Es instructivo comparar el piropo intelectual “valoro tu opinión” con los piropos ordinarios dirigidos a los cuerpos de las mujeres, pues ambos ponen en movimiento expectativas machistas y dinámicas explotativas de trabajo emocional. El hombre que piropea a una mujer le ofrece algo que, desde su perspectiva, es un regalo: el reconocimiento de la belleza femenina. Pero él no acepta cualquier respuesta a cambio de sus palabras, porque se ofende si la destinataria del piropo reacciona con fastidio. Esto sucede porque él considera que su atención sexual es algo que todas y cada una de las mujeres que pasan por la calle deberían recibir y retribuir con alegría. A cambio del piropo, el acosador no espera, sino que exige la gratitud de la desconocida, en forma de una sonrisa coqueta o un gesto tímido. Dicho de otro modo, el piropo no es una invitación a sonreír frente a un halago, sino la obligación de hacerlo impuesta unilateralmente por el piropeador. En esta medida es una transgresión de los límites del cuerpo ajeno, un abuso. Cuando la mujer piropeada siente asco, no solo lo siente porque le desagrada el hombre, sino por esta imposición de respuesta, porque el hombre ha decidido ponerla en una situación en donde ella tiene que asumir un comportamiento que a lo mejor no asumiría por iniciativa propia. De modo similar, el “valoro tu opinión” como preámbulo para una demanda de esfuerzos que satisfagan al piropeador interesado es un gesto extorsivo, totalmente irrespetuoso.

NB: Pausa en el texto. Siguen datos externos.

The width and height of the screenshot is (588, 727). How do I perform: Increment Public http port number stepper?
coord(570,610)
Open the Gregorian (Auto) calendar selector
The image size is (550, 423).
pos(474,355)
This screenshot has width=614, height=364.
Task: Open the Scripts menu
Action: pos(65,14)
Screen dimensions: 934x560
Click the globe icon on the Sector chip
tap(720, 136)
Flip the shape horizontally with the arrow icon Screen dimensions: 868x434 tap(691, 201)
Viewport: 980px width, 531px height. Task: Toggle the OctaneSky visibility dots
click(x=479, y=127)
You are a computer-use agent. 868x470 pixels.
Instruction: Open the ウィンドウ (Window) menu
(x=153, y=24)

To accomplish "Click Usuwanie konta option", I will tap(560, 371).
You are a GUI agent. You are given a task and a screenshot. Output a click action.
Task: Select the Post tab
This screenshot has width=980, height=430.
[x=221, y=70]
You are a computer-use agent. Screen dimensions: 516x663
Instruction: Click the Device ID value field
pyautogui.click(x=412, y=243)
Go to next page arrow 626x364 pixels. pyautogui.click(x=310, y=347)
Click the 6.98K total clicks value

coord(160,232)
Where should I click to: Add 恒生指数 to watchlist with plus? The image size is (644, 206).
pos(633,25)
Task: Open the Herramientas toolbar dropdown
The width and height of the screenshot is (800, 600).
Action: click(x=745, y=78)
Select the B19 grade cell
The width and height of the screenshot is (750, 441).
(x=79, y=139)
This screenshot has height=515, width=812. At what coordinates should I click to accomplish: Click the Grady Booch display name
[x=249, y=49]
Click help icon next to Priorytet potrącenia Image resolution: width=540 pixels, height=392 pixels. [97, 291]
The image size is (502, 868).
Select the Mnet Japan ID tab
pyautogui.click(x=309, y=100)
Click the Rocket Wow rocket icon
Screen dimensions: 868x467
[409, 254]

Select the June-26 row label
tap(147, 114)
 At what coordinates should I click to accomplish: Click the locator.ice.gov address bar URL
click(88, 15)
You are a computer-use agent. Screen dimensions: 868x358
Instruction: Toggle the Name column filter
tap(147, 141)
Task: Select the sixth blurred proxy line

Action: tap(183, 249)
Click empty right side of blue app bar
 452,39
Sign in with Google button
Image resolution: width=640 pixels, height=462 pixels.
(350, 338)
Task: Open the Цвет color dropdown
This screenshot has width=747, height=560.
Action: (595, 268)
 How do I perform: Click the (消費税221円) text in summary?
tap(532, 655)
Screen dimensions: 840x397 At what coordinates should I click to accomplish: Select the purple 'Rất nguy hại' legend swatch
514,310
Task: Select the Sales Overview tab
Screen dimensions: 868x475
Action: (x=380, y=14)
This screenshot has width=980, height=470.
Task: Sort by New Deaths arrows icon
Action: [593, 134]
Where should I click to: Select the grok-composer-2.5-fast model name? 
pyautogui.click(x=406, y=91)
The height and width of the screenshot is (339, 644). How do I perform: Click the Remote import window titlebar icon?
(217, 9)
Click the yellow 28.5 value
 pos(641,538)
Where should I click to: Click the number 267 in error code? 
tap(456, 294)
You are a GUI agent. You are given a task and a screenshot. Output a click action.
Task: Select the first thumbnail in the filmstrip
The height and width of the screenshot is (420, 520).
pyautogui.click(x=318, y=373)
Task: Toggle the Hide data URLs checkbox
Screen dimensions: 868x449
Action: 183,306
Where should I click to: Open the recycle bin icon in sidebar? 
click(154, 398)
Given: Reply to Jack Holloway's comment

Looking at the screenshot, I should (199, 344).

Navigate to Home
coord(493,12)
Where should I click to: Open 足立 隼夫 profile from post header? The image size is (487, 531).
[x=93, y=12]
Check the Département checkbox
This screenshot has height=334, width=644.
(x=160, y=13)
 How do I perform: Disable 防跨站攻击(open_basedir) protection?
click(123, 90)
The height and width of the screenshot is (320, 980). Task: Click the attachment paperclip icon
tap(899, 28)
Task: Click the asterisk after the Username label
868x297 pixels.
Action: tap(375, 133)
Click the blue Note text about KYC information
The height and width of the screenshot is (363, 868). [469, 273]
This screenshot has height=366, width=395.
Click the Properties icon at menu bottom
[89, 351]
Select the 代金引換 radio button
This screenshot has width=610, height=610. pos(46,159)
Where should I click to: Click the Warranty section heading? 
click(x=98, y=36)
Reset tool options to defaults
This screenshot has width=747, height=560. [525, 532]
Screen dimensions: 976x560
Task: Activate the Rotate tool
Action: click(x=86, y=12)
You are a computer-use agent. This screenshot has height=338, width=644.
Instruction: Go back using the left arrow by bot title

Entonces sí, muy bueno que valoren mi opinión si eso quieren hacer, pero que no me lo digan para apropiarse de mi tiempo poniéndome a revisar manuscritos. Más bien mantengan esa valoración como algo que guardan en secreto junto a las opiniones que tienen sobre mi cuerpo y valoren lo que sí me importa que valoren: mi tiempo y mi escritura. Las horas que habría podido pasar ayudándole a un machista a esconder su machismo en privado las he pasado hoy escribiendo esto, que me divierte más.